Başçı, bu sözde müjdeyi, haber manüpilasyonunda AKP’nin kadrolaşması sonrası sınır tanımayan Anadolu Ajansı (AA) aracılığıyla vermiş. AA muhabirinin sorularını yanıtlarken, ‘’Türkiye için 2015 fırsatlar barındıran bir yıl olarak başladı’ girişini yapan Başçı, devamında da şunları söylemiş:

"2015 yılında Türkiye için güçlü ve dengeli bir büyüme döneminin başlangıç yılı olacak nitelikte gelişmeler var. Dünyanın geri kalanının durumunu biliyoruz ve takip ediyoruz. Fakat Türkiye için dünyanın tam tersine, güçlü ve dengeli bir büyüme sürecinin, belki de yıllar sürecek sağlıklı bir büyüme sürecinin başlangıç yılı olma ihtimali var. Bu büyümenin reel altyapısını hükümetimizin açıkladığı ve açıklamakta olduğu yapısal dönüşüm programı oluşturacak. Bir de büyümenin finansal altyapısı var. Bunu da, finansal istikrar komitesinde hükümetimizle ve ilgili kurumlarımızla birlikte belirlediğimiz strateji oluşturacak. Dolayısıyla bir reel tarafı var, bir finansal tarafı var. Şimdi güçlü ve dengeli büyümenin finansman stratejisi üç temel sac ayağına dayanıyor. Bunlar düşük enflasyon, düşük reel faiz ve basiretli borçlanma olarak özetlenebilir. Bu üçünden birisi olmazsa olmaz. Güçlü ve dengeli büyüme için bu üç şartın hepsinin aynı anda ve bir arada sağlanması gerekiyor." 
Bu ifadeleri şöyle okumak gerekir…

Bu büyümenin yapısal dönüşüm programından, bugüne kadar olduğu gibi çalışanlar, emekliler, yoksullar ve tüm emekçiler için daha fazla yoksullaşma ve kemer sıkma çıkacak. Düşük enflasyon hedefi tutturulsa bile bu dar gelirli ve yoksullar, emekçiler için belirleyici bir kriter olmaktan uzak. Çünkü, az da olsa enflasyondan söz ediliyor. Düşük reel faize gelince, bunda da kaybeden küçük tasarruf sahipleri olacak, bu besbelli. Basiretli borçlanma dedikleri ise halkın biraz daha borç batağına çekilmesidir.

Bunlara mı sevineceğiz ?

Tehlikenin farkında mısınız ?

Büyüme adı altında, koskoca bir halkı yoksullaştırmanın çeşitli formüllerini hayata geçirmekten geri adım atmıyorlar.

Hırsızlıklar,

İnsanları öldürmeler,

Soygunlar,

Yalan talan yetmiyormuş gibi çocuklarımızın geleceğini çalan adımlar da cesaretle atılıyor. Pes yani, bu kadar cahil cesaretine sahip başka bir siyasal akıl, dünya üzerinde bulunamaz. Bu tür aklın arkasındaki modellere diktatörlük denir.

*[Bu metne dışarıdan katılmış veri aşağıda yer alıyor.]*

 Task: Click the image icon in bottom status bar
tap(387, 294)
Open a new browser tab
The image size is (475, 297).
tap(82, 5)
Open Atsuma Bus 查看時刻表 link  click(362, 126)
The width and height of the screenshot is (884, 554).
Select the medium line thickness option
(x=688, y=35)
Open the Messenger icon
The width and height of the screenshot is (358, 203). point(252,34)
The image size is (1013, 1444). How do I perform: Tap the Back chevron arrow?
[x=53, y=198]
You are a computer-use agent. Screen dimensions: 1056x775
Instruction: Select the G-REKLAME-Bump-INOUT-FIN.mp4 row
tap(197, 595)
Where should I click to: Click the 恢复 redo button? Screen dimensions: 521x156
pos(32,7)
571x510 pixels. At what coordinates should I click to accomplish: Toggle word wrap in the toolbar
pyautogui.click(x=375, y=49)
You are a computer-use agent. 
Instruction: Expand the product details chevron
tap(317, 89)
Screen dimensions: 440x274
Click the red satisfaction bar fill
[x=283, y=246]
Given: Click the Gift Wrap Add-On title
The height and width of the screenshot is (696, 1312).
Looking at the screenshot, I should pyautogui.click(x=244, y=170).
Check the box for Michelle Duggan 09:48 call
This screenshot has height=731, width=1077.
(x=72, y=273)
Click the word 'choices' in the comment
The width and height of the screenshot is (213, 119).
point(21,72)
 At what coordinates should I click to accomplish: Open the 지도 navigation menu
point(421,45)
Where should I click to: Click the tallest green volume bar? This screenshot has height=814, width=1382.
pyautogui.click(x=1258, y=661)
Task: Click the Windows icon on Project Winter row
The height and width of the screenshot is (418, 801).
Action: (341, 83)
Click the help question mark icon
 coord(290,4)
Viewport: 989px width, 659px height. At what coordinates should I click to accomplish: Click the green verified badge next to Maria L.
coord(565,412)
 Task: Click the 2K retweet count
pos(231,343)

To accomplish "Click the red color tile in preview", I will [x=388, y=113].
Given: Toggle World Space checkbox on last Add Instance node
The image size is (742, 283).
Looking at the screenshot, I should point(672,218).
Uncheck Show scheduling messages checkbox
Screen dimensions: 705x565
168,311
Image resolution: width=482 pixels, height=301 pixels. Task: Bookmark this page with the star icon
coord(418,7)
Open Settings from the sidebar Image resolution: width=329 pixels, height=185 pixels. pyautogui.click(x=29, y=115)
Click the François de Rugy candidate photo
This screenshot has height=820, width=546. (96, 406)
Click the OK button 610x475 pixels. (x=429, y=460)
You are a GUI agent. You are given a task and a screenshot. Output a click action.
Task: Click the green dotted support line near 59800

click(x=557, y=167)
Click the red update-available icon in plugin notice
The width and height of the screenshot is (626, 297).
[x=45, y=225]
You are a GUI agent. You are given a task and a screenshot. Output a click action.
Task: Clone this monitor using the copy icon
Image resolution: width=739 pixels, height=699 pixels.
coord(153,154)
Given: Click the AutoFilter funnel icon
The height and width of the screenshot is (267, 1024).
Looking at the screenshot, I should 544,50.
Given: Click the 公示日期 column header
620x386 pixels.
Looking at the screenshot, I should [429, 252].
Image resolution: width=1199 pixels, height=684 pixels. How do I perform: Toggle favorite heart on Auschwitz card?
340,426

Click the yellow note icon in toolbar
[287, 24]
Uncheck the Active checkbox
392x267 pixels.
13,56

Hukuksal ve sosyolojik yapısı hazır olan diktatöryal sistemin psikolojik ve ekonomik altyapısı için de var güçleriyle çalışıyorlar.

Bunu yapanlara anımsatmadan bitirmeyeceğim. Biliyorum ki, milyonların sesi kulaklarınızda hep çınlıyor, sizi hep ürkütüyor. Unutmayın ki, ‘’BU DAHA BAŞLANGIÇ’’ sloganının altı dopdolu…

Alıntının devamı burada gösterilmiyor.